◆ **REQUIRED ACTIONS**
**a)** According to the text below on access control and privacy, why do the Australian Privacy Principles affect individuals? Answer in one to three sentences.
**b)** Reproduce the passage of the text below on access control and privacy, starting with "Principle 2 –" and going on through "of research participants.".
**c)** Decide whether each statement agrees with the text below on access control and privacy. Answer yes or no for each, and quote the words of the text that settle it. (i) Anything not on a whitelist is blocked. (ii) The Privacy Act 1988 was amended in 2012 to include the privacy principles. (iii) Principle 2 requires individuals dealing with organisations to use their own name.

── TEXT SHOWN ──

Whitelisting and blacklisting are ways of controlling the content, applications or entities that are allowed to run on, or access a device or network. A whitelist is those programs and IP addresses that are permitted to access and anything not on that list is blocked. A blacklist, on the other hand, is a list of those entities that may not access your system. They work together to prevent unsafe material from accessing your system.
The Australian Privacy Principles affect individuals because it is their data and information that is available on different platforms. This also gives organisations the flexibility to tailor their personal information handling practices to their business models and needs of individuals however, the data must still be protected according to the principles. The Privacy Principles fall under the Privacy Act 1988 (Commonwealth) this was amended in 2012 to include the privacy principles.
Principle 2 – Provides individuals dealing with organisations the option of using a different name or pseudonym. De-identification aims to allow data to be used by others without the possibility of the user being identified from the data. It protects the privacy of individuals, organisations such as businesses and ensure that the location of certain things are not publicly available. It is also used to protect people and preserve the privacy of research participants.

───
── DATA BLOCK ──

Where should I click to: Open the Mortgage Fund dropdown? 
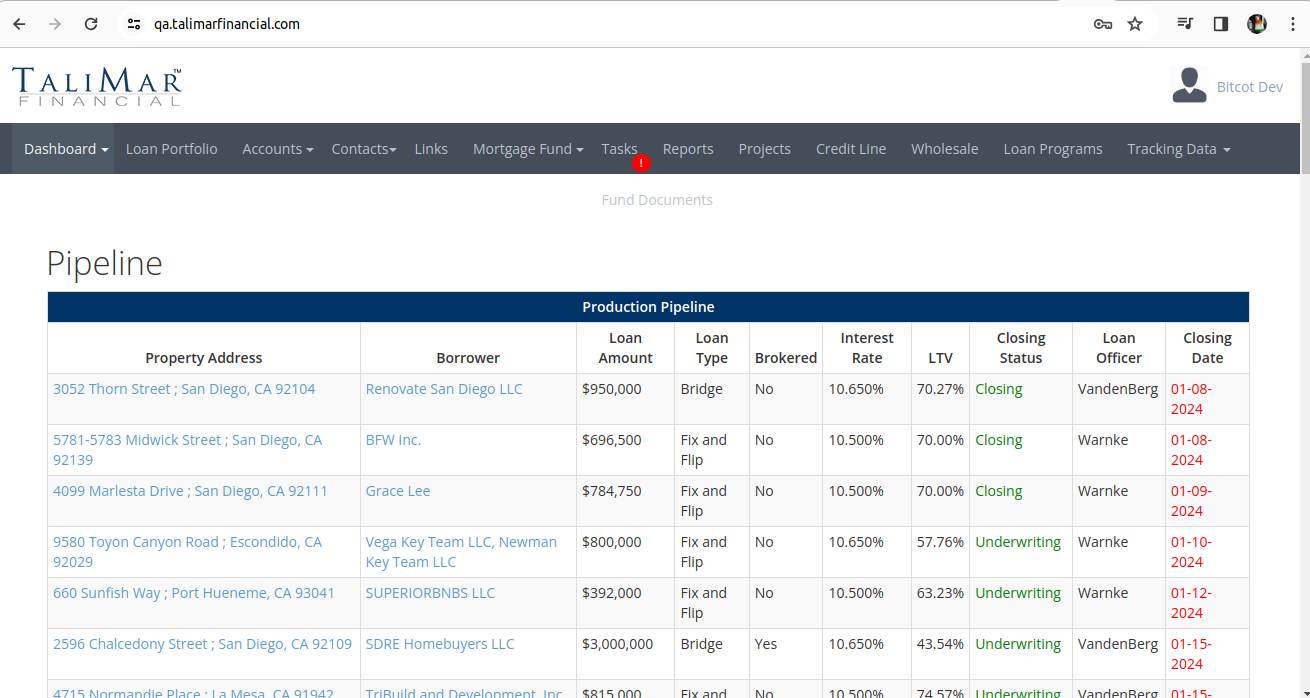[529, 149]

───

◆ **FULL ANSWERS**
**a)** The principles affect individuals because it is their data and information that is available on different platforms.

**b)**
Principle 2 – Provides individuals dealing with organisations the option of using a different name or pseudonym. De-identification aims to allow data to be used by others without the possibility of the user being identified from the data. It protects the privacy of individuals, organisations such as businesses and ensure that the location of certain things are not publicly available. It is also used to protect people and preserve the privacy of research participants.

**c)**
(i) Yes: "anything not on that list is blocked"
(ii) Yes: "this was amended in 2012 to include the privacy principles"
(iii) No: "Provides individuals dealing with organisations the option of using a different name or pseudonym"